Investor → Broker → ETF Shares → Authorized Participant → XRP Purchase → Custodian.

This pipeline converts fiat inflows into permanent XRP demand whenever creations exceed redemptions.

IV. The Approval Sequence

  1. Effective S-1: The SEC must declare the S-1 effective before trading can begin.
  2. Exchange Listing Notice: The exchange must issue a formal approval under the new generic crypto ETF standards.
  3. DTCC Eligibility: Confirms clearing and settlement readiness but does not equal SEC approval.
  4. Final Prospectus and Ticker Announcement: Once fees and tickers are finalized, trading typically begins within days.

When these four steps align, the first spot XRP ETF will trade and others will follow quickly.

V. Market Structure and Price Impact

1. Futures Infrastructure Is Ready

CME launched XRP futures in May 2025 and added options later that year. This allows market makers to hedge ETF inflows and maintain tight spreads, a critical requirement for institutional liquidity.

2. Institutional On-Ramps Multiply

Registered investment advisors and large funds can allocate through ETFs without managing self-custody.
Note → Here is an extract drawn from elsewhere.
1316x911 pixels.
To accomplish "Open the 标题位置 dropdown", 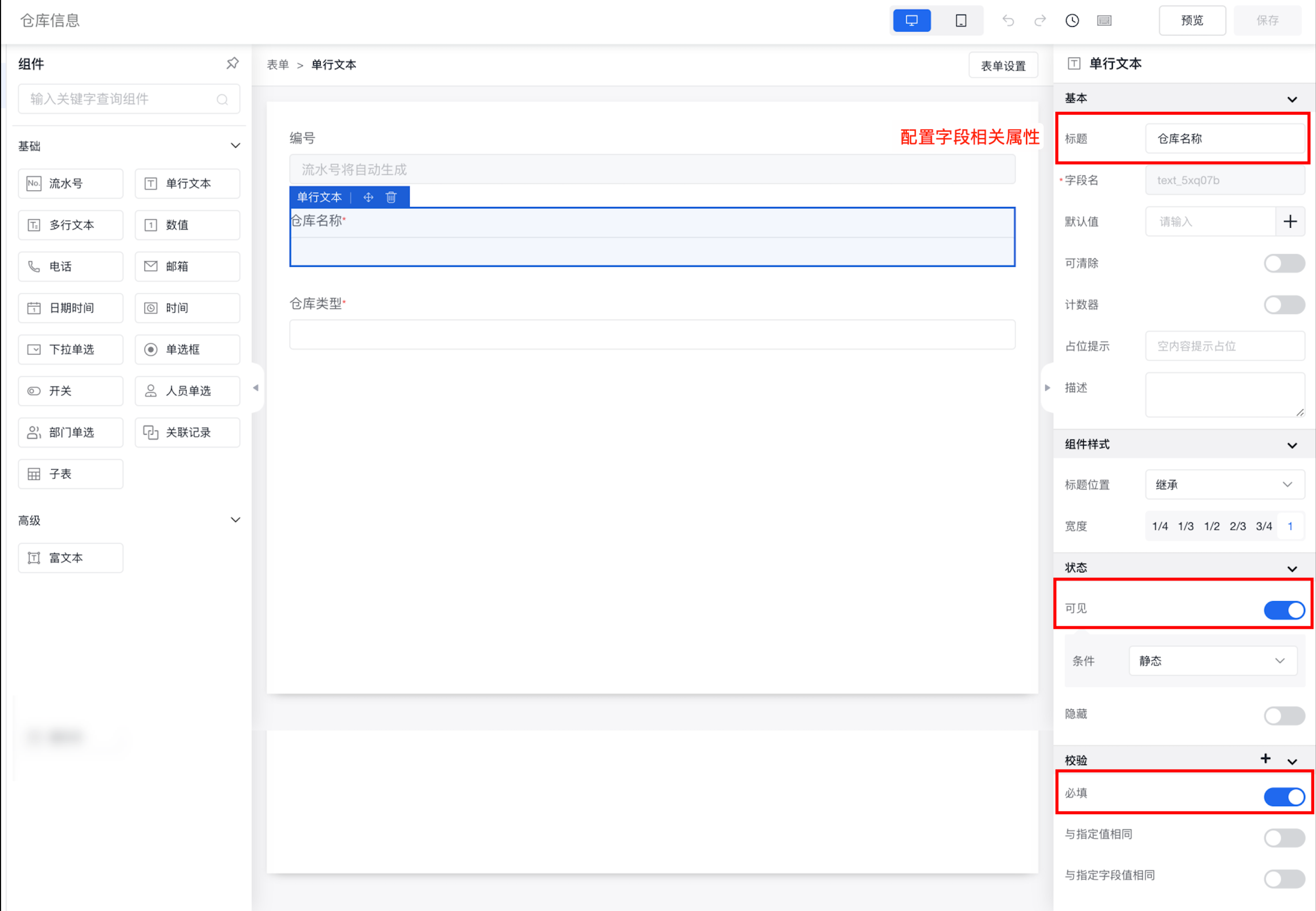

That opens a new demand channel that is measured, methodical, and far more stable than retail speculation.

3. Supply Reduction

Every ETF creation requires the acquisition of XRP in the open market. Even cash creations lead to XRP purchases by the authorized participants delivering to the custodian. Persistent inflows gradually reduce exchange-available supply.

4. Fee and Liquidity Wars

Issuers will compete fiercely on cost and execution. The funds that offer the lowest management fee, the tightest spreads, and the broadest distribution across broker platforms will dominate. In Bitcoin, BlackRock and Fidelity won that battle. In XRP, Bitwise and Franklin appear best positioned to lead.

5. Fragmentation Risk

Too many issuers can dilute volume and slow liquidity growth. The key metric to monitor will be aggregate AUM concentration across the top two funds.
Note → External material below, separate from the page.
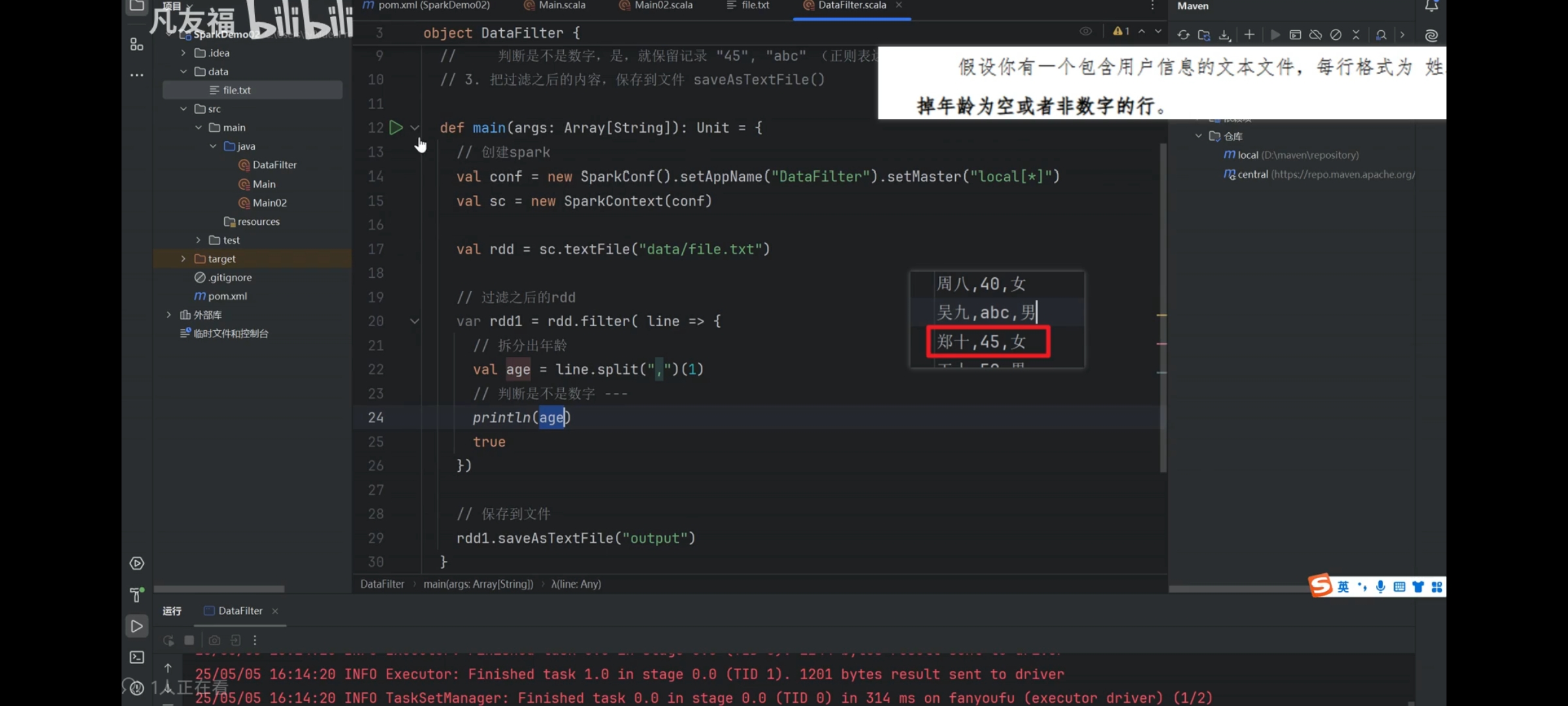Stop the running DataFilter process
This screenshot has height=706, width=1568.
(x=189, y=640)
VI. Separating Signal from Noise

A DTCC listing is not an approval.

A Form 8-A is not a launch.

A ticker appearing on a data screen does not mean trading begins.
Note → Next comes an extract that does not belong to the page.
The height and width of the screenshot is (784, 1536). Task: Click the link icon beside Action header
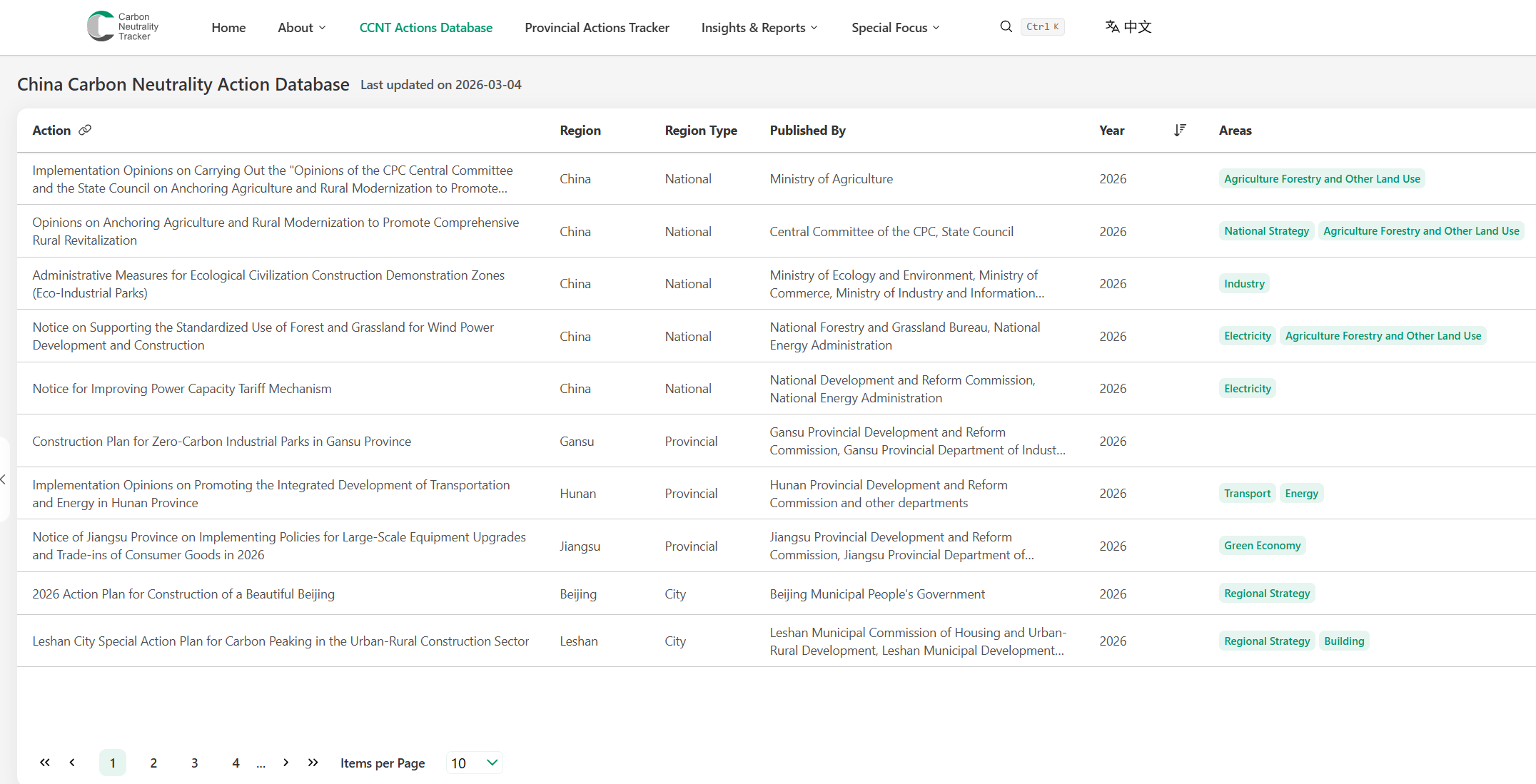click(85, 130)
The only two events that truly matter are an effective S-1 and an exchange listing notice. Everything else is noise designed to drive attention and clicks.

VII. The Bayberry View

The XRP ETF race confirms a truth that has guided Bayberry Capital from the beginning. Institutional infrastructure always converges on utility.

Bitcoin opened the door. Ethereum proved programmability. XRP delivers settlement.

Spot ETFs are not the thesis. They are the distribution layer. They allow capital that has been trapped behind custodial restrictions to enter the ecosystem in a compliant way. When that capital reaches XRP, it does not create fleeting volatility. It creates structural demand.

Utility provides the foundation.

Distribution magnifies it.

This combination is what transforms price from speculation into discovery.

VIII. Tracking It Like a Professional

EDGAR – Monitor for “S-1 Effective” notices for Bitwise, Franklin, 21Shares, CoinShares, WisdomTree, Canary, and Grayscale.

CME – Watch open interest and volume in XRP futures and options, which show how liquidity providers are positioning.

DTCC – Track eligibility updates only as a sign of plumbing progress.

IX. Final Thoughts

There are now at least seven confirmed U.S. spot XRP ETF filings and several futures or leveraged derivatives in progress. Each one builds another bridge between traditional capital and on-ledger liquidity.

When the first fund launches, inflows will not explode overnight. They will build gradually and persistently, quarter after quarter, as capital allocators gain confidence.

Bayberry Capital views this phase as the structural repricing of XRP. The asset is transitioning from speculative to infrastructural. The ETFs are the final mechanism that allow global capital to express that shift.